- It is really fast. I'm not talking about 'yeah, I think it seems a bit faster than Firefox and IE,' I'm talking about a very obvious, very marked difference in performance. The first visit to a busy page like cnn.com and it's very apparent that it renders much faster than my normal browser (Firefox 3). The one process per tab approach is going to be a welcome change, as well.
- It seems stable, despite the 0.2.x version label. I haven't had any crashes yet so far. I suppose this makes sense, as Brandon tells me that they internally eat dog food like this for a long time before it's even released in a beta form like this.

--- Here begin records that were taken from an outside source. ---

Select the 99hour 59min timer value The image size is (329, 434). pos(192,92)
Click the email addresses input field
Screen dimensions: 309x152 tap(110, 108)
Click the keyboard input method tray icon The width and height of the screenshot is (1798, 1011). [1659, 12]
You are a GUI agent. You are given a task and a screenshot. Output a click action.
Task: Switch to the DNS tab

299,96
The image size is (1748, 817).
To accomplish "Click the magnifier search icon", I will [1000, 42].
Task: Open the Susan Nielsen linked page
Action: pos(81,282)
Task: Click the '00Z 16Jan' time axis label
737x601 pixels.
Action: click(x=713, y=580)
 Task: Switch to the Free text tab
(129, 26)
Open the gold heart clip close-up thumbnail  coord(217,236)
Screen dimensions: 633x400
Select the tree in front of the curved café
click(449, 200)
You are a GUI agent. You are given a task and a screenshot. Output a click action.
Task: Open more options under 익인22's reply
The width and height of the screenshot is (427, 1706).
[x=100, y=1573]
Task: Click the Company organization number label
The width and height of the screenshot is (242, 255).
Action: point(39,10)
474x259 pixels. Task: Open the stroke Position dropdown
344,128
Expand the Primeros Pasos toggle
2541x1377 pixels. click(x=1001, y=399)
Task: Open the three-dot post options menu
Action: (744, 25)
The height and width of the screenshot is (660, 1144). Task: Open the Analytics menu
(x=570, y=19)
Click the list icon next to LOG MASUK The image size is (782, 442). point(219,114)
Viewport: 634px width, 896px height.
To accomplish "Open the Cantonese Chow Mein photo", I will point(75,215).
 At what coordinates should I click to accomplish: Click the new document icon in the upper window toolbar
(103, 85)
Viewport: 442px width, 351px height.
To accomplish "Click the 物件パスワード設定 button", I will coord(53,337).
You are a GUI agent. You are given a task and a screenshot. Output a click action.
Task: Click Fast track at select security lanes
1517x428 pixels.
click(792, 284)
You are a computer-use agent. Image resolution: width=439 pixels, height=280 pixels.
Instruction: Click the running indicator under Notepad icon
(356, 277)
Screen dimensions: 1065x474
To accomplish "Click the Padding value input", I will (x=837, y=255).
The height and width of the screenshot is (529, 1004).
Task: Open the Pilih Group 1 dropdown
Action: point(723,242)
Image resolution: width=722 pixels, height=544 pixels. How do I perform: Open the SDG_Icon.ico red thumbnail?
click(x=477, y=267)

- Rendering incompatibility seems very rare. I know that Guidewire applications won't render perfectly in Chrome as of yet (people were quick to satisfy that curiosity), but I have yet to come across any of my normal daily sites that showed obvious rendering issues. I suppose this shouldn't be a huge surprise either, being based on an established engine (WebKit). I'd think that it's site compatibility would be roughly equal to (or if they've done extra work, better than) what is seen in Apple Safari (also WebKit based). I read on a site earlier today that Google has internally built a site compatibility test harness that runs against the top several thousand most popular sites (and if anyone would have that data, it'd be Google!) and farms this testing out across Google machine clusters, allowing them to test on the order of 10,000 sites on a brand new build within 20-30 minutes. Pretty sweet.
I think I'll keep using this until I run into something that is too broken to keep going with it; I'm not sure I'm going to bump into any such thing!